Xiegu XPA125B — Vol 2: Operations

2.1 Operating modes

The amp is mode-agnostic: it amplifies whatever the drive radio sends. The interesting question is what each mode does to the amp’s thermal and protection circuitry.

2.1.1 SSB (USB/LSB voice)

The friendliest mode for any linear amp. Voice peaks hit 100 W only briefly; the average power is more like 20-30 W. The fan barely spins; thermal trip is essentially impossible during normal conversation. The amp will SSB indefinitely at full rated output, days at a time — the duty cycle is just too low to heat-stress anything.

ALC matters for SSB: without it, the rig’s audio compressor or speech processor can drive the amp past its linear region on voice peaks, producing splatter (intermodulation products spreading sideways into adjacent frequencies). Connect the ALC cable, set the ALC threshold so the green ALC indicator just barely flickers on voice peaks, and the amp stays clean.

2.1.2 CW (Morse code)

100 W key-down CW is a 100% duty cycle while the key is held. A long string of dahs (or a tune-up call) heats the heatsink rapidly. The amp handles QSO-rate CW (5-25 WPM, normal letter-spacing) without trouble — the gaps between elements give the heatsink time to shed heat. 30+ seconds of continuous key-down at full power will trigger thermal trip; the amp recovers in 1-2 minutes.

For CW tune-ups, drop the rig’s drive to 20-30 W output (i.e., 1-2 W of drive into the amp, ~20 W out) and tune at that level. There’s no reason to tune at 100 W — the tuner finds the same match at any power level, and you’re just heating the amp pointlessly.

__Tasks to perform__.
• 1. Reproduce word for word the passage of the XPA125B operations guide starting at "The amp is mode-agnostic: it" and ending at "SSB (USB/LSB voice)".
• 2. Condense the paragraph of the XPA125B operations guide that begins "100 W key-down CW" into a bulleted list that keeps its main facts.

__Stored data__.

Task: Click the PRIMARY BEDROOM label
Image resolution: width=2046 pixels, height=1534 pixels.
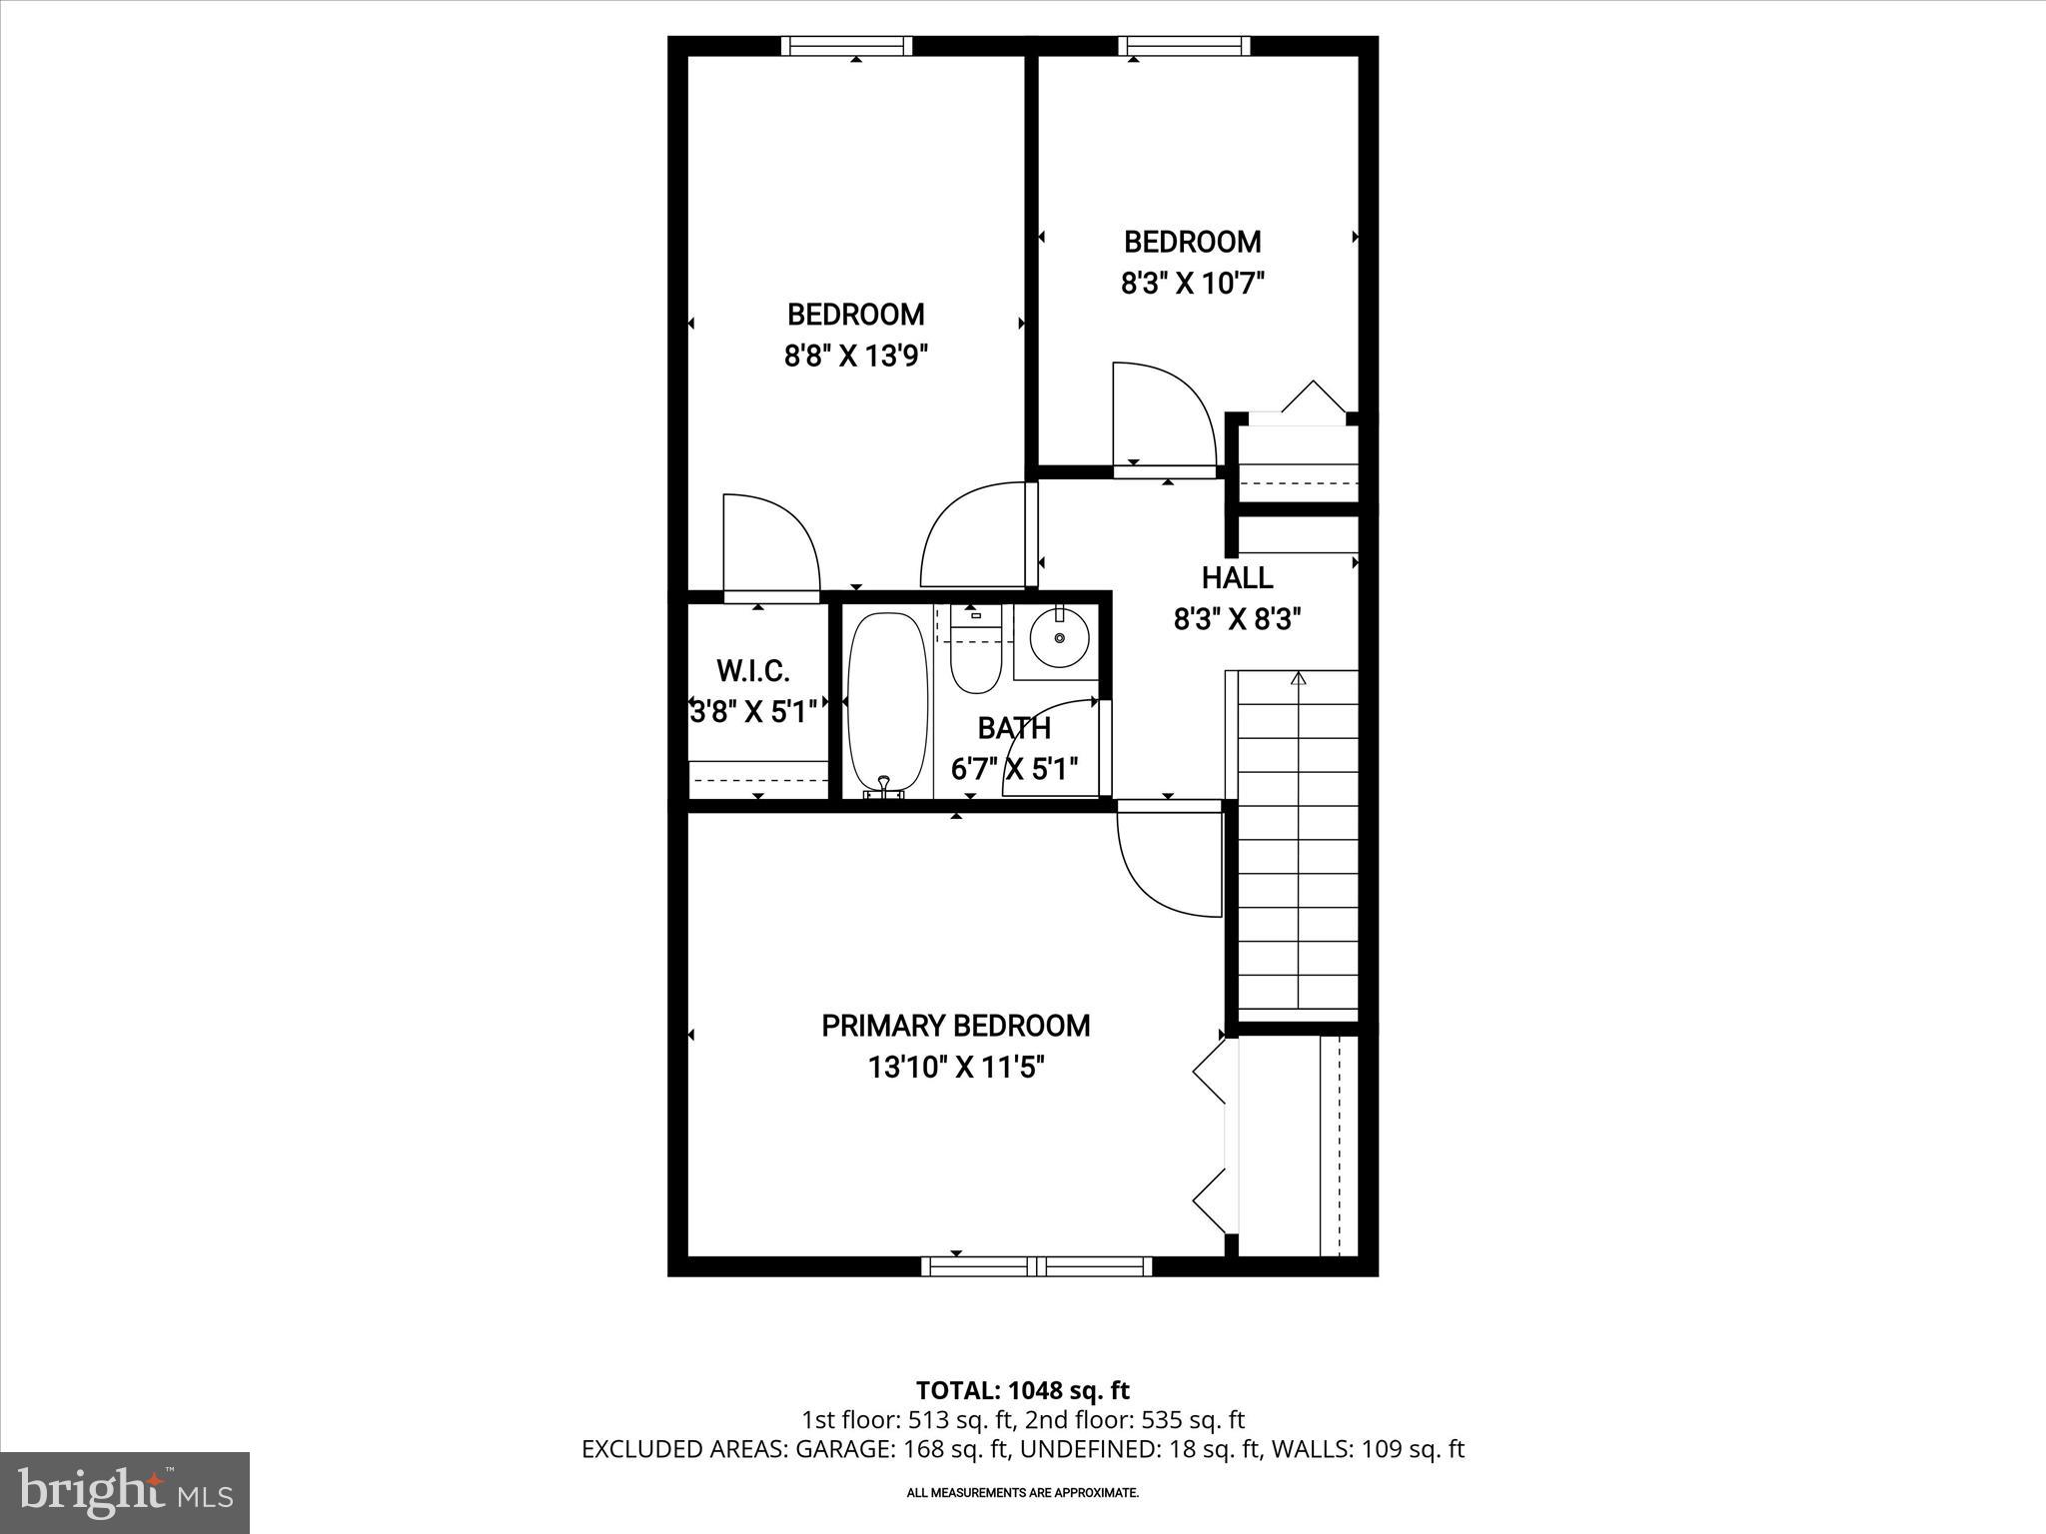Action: tap(955, 1026)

__Replies__.
• 1.
The amp is mode-agnostic: it amplifies whatever the drive radio sends. The interesting question is what each mode does to the amp’s thermal and protection circuitry.

2.1.1 SSB (USB/LSB voice)

• 2.
- Holding the key down at 100 W means a 100% duty cycle.
- A long string of dahs or a tune-up call heats the heatsink rapidly.
- QSO-rate CW (5-25 WPM, normal letter-spacing) causes no trouble because the gaps between elements let the heatsink shed heat.
- 30+ seconds of continuous key-down at full power triggers thermal trip.
- The amp recovers in 1-2 minutes.